« 150 expériences de
psychologie des médias pour mieux comprendre comment on vous manipule »
BOHLER Sébastien, Dunod, 2008,
234 p.
Contrairement à ce que l’on pense souvent, le regard que les médias
nous permettent de porter sur la réalité, n’est ni délibéré, ni choisi, ni
maîtrisé. Sébastien Bohler, neurobiologiste, et chroniqueur à l’émission
« arrêts sur image », nous aide à décrypter ces mécanismes,
s’appuyant pour cela sur des expériences réalisées en psychologie sociale. S’il
y a bien une constante dans les medias, c’est la succession effrénée des
informations qui sature notre cerveau, le manque de temps ne nous permettant
pas d’analyser d’une façon critique ce qui nous est proposé. La nécessité de
comprendre rapidement nous incite à lui accorder d’emblée de la crédibilité.

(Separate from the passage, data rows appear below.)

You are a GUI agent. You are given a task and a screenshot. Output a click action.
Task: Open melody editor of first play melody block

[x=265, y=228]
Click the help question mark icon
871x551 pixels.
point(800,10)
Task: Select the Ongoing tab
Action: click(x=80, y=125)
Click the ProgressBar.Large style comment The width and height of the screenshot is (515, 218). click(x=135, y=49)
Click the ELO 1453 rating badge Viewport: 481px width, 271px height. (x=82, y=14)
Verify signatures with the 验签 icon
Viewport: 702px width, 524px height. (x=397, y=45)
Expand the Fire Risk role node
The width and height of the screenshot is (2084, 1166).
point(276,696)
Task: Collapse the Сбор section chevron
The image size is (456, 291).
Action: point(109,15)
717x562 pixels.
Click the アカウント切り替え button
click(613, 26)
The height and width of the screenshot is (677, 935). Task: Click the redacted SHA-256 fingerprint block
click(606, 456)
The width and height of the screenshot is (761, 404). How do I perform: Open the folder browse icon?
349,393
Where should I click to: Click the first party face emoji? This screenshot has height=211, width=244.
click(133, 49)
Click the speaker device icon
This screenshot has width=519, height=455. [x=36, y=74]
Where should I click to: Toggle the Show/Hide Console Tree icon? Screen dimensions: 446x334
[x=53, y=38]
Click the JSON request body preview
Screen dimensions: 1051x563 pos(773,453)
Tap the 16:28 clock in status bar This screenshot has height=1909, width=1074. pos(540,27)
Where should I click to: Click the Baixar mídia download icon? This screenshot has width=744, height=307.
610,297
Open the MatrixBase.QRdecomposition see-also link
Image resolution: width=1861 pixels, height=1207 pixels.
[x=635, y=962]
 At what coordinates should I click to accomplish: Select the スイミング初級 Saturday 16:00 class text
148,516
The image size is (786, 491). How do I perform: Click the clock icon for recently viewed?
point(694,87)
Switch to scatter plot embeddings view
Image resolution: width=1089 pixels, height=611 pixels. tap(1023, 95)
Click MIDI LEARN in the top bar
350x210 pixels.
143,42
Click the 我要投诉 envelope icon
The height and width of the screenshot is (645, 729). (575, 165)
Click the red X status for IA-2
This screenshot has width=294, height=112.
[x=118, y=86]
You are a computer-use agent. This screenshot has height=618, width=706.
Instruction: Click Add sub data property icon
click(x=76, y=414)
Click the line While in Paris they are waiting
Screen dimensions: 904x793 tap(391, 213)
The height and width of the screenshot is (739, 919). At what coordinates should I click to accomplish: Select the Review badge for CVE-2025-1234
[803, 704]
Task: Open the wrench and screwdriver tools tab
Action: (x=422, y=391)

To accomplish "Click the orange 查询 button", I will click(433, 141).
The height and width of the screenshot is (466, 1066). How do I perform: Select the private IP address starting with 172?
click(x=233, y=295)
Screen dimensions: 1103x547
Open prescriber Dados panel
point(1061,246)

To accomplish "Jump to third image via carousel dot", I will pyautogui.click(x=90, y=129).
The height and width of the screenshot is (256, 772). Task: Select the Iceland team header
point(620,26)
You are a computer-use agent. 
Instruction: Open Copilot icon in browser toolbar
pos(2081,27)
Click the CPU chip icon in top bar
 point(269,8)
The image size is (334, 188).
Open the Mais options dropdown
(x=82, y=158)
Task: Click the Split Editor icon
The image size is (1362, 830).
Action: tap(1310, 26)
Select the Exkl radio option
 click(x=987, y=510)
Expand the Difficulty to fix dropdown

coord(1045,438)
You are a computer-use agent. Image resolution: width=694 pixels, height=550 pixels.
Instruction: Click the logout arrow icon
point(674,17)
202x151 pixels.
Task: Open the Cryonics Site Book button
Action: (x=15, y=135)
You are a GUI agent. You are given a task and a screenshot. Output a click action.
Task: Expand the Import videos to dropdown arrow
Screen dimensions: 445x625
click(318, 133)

Cette tendance à accepter la véracité d’une actualité est encore renforcée, dès
que nous arrivons à nous la représenter. Et, elle nous apparaît d’autant plus
proche que le propos, l’évènement ou la situation en question vont dans le même
sens que nos préjugés, nos goûts et nos croyances initiales. Cela va encore
plus loin, dans la mesure où nous nous exposons préférentiellement à ce qui va
confirmer nos croyances et nous fuyons celles qui s’y opposent. Les mécanismes
d’acceptation ou de rejet sont avant tout dictés par des logiques
d’appartenance : les références culturelles, politiques, religieuses
modifient la façon dont nous percevons une information. C’est à partir de ces
affiliations que notre cerveau pré active des affects positifs face à certains
thèmes ou certains mots et inversement des affects négatifs face à d’autres.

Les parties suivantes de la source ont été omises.